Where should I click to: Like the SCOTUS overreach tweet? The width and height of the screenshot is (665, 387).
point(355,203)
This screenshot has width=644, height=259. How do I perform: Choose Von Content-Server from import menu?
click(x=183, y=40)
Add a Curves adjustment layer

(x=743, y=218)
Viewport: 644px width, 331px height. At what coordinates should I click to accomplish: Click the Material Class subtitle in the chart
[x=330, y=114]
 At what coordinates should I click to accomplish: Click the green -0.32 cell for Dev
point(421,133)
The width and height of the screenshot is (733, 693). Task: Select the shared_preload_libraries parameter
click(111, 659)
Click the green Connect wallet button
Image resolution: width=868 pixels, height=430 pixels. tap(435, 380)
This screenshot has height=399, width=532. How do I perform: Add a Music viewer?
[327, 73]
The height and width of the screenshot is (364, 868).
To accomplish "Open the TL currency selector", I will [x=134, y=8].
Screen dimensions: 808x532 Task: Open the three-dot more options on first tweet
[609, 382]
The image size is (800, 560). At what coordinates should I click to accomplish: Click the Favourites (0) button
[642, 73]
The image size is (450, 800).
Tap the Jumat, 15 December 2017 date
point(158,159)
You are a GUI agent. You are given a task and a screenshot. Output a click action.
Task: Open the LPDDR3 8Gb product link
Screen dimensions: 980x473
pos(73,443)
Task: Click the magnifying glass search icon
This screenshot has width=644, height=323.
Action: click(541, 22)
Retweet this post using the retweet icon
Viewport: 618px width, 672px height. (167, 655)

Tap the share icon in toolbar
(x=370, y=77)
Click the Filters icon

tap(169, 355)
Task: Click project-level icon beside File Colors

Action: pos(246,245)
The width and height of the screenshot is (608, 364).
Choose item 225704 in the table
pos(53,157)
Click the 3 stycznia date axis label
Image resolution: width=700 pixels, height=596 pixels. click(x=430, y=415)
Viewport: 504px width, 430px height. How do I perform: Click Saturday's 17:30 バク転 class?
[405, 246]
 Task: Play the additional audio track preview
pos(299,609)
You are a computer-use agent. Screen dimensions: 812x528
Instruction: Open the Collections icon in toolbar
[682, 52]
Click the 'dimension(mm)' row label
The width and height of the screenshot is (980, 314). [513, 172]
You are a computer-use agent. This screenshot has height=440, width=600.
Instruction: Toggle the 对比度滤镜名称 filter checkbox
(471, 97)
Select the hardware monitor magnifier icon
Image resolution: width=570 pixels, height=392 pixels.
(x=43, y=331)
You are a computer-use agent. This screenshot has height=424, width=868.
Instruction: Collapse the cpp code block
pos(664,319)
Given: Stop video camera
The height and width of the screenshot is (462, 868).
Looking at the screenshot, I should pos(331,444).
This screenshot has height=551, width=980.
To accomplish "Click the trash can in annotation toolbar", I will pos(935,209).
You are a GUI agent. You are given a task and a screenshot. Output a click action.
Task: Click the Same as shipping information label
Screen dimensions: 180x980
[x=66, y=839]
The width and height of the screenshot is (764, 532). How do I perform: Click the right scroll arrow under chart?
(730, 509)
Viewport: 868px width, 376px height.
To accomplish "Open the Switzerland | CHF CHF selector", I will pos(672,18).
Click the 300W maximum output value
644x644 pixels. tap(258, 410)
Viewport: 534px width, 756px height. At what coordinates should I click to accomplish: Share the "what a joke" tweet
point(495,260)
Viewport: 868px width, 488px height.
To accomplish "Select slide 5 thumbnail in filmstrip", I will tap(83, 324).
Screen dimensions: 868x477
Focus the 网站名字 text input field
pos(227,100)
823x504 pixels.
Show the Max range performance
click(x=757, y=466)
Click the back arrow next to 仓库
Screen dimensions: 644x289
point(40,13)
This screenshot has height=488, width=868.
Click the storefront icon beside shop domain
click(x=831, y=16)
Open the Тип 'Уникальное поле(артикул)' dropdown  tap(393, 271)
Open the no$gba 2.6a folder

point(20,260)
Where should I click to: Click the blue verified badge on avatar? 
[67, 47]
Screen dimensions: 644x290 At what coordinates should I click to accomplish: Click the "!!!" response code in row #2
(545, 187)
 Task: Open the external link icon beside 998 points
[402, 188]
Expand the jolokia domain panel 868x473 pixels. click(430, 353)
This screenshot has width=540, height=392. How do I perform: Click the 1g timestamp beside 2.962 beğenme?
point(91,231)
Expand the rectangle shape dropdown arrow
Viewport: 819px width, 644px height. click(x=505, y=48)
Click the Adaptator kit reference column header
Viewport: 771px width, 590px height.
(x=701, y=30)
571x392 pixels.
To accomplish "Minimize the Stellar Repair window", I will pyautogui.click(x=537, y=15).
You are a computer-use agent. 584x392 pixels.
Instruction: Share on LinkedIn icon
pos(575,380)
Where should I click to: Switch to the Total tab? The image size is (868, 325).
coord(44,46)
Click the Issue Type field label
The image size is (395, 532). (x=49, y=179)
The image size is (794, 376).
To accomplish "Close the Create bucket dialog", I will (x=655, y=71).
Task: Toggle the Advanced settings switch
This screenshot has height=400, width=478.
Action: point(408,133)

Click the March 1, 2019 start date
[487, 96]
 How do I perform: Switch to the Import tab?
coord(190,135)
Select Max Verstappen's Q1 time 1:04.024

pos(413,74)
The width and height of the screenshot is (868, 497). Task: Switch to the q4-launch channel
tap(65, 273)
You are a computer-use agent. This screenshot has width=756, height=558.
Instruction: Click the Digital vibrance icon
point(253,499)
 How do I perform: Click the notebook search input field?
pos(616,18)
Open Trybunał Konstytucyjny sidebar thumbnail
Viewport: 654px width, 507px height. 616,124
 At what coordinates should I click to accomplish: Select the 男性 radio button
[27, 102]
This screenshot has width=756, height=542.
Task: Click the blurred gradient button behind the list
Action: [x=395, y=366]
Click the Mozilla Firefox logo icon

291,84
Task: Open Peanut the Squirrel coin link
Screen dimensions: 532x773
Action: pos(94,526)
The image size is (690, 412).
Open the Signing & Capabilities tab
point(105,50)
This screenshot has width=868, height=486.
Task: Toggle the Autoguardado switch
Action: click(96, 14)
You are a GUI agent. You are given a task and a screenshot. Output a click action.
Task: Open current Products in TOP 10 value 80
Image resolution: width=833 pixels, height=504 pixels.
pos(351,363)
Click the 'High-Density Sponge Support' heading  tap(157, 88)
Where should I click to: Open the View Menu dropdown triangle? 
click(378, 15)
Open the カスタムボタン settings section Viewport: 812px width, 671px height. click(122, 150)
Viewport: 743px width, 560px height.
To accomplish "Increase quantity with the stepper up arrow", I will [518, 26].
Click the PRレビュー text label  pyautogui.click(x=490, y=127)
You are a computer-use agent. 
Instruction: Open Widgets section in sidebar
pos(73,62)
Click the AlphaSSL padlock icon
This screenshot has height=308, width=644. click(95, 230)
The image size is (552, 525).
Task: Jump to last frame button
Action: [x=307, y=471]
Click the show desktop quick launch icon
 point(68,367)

□ □ □ □

If a line in the listing contains the string "pyautogui", copy it.

To accomplish "Minimize the Stellar Repair window", I will pyautogui.click(x=537, y=15).
Click the PRレビュー text label  pyautogui.click(x=490, y=127)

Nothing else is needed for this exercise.